(Your instructions): How do the lines below between the ones holding "Выбирая портативный блок" and "media@prio.swiss (115, 972)", inclusive, read? Give them again exactly, with no other lines.

┄┄┄┄┄┄┄┄┄┄┄┄┄┄┄┄┄┄┄┄

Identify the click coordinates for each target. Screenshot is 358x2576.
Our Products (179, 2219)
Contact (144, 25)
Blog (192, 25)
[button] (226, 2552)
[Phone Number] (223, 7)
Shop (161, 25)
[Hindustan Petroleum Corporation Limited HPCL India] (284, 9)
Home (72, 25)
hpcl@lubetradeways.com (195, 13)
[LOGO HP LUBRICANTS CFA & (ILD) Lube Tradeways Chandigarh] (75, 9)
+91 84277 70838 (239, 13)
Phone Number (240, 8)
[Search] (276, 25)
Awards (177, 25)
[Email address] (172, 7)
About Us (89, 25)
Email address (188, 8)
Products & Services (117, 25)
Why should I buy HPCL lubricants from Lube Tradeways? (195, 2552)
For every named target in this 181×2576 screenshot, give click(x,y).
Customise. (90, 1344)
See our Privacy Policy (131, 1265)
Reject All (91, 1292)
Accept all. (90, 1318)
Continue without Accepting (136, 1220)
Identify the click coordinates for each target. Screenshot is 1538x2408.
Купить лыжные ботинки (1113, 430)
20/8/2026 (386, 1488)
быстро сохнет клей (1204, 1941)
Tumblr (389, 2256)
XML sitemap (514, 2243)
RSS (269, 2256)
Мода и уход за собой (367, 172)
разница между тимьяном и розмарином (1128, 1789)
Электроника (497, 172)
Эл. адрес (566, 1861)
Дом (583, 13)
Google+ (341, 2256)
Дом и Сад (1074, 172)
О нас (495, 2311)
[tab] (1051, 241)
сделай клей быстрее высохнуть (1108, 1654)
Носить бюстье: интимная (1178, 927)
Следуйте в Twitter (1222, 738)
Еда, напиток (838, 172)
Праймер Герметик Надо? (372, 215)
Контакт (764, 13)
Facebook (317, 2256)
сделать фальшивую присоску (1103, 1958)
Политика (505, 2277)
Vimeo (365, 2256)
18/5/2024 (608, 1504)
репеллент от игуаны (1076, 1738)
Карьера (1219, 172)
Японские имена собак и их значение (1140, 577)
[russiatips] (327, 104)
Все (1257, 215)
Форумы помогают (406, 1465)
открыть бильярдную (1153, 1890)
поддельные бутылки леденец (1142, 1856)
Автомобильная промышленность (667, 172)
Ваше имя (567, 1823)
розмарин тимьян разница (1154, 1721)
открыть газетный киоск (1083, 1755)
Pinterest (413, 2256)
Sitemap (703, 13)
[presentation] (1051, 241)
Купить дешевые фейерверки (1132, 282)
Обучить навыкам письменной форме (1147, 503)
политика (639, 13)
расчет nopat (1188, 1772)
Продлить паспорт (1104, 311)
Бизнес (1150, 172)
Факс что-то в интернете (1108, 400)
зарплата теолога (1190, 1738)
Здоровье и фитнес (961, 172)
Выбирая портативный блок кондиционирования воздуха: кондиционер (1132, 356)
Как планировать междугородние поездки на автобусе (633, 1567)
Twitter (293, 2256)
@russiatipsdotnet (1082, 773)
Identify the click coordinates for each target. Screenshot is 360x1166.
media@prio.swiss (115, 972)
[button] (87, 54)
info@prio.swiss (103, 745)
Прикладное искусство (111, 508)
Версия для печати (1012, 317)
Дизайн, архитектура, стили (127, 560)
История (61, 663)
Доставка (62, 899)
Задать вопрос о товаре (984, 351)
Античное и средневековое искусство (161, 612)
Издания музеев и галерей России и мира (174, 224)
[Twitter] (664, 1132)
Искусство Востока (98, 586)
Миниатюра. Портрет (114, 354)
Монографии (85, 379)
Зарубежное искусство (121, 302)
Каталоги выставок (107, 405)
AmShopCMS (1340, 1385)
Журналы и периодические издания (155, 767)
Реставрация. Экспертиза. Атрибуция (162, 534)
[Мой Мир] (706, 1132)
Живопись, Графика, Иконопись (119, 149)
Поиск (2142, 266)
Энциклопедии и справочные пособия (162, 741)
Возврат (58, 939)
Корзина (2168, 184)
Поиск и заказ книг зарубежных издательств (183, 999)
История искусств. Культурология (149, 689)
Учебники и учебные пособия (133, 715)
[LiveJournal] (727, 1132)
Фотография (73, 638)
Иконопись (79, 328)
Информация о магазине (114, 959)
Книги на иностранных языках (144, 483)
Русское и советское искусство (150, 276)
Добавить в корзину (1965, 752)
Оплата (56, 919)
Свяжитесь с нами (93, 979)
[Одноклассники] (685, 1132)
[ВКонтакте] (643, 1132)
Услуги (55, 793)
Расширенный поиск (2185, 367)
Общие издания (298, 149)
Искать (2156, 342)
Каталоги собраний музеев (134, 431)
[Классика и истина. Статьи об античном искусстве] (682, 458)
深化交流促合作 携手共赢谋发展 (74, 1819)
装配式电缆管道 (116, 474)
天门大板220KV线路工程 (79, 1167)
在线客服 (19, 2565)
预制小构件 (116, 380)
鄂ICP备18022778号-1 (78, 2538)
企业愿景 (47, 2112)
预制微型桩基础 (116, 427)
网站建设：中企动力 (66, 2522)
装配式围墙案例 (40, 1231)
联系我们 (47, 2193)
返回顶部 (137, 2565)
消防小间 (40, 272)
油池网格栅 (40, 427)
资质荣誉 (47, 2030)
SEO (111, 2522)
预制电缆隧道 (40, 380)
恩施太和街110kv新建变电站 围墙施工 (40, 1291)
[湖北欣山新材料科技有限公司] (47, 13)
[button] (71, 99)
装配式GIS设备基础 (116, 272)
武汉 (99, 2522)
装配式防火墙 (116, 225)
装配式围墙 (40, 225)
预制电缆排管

┄┄┄┄┄┄┄┄┄┄┄┄┄┄┄┄┄┄┄┄

(Solution to the problem):
Выбирая портативный блок кондиционирования воздуха: кондиционер (1132, 356)
Как планировать междугородние поездки на автобусе (633, 1567)
Twitter (293, 2256)
@russiatipsdotnet (1082, 773)
Identify the click coordinates for each target. Screenshot is 360x1166.
media@prio.swiss (115, 972)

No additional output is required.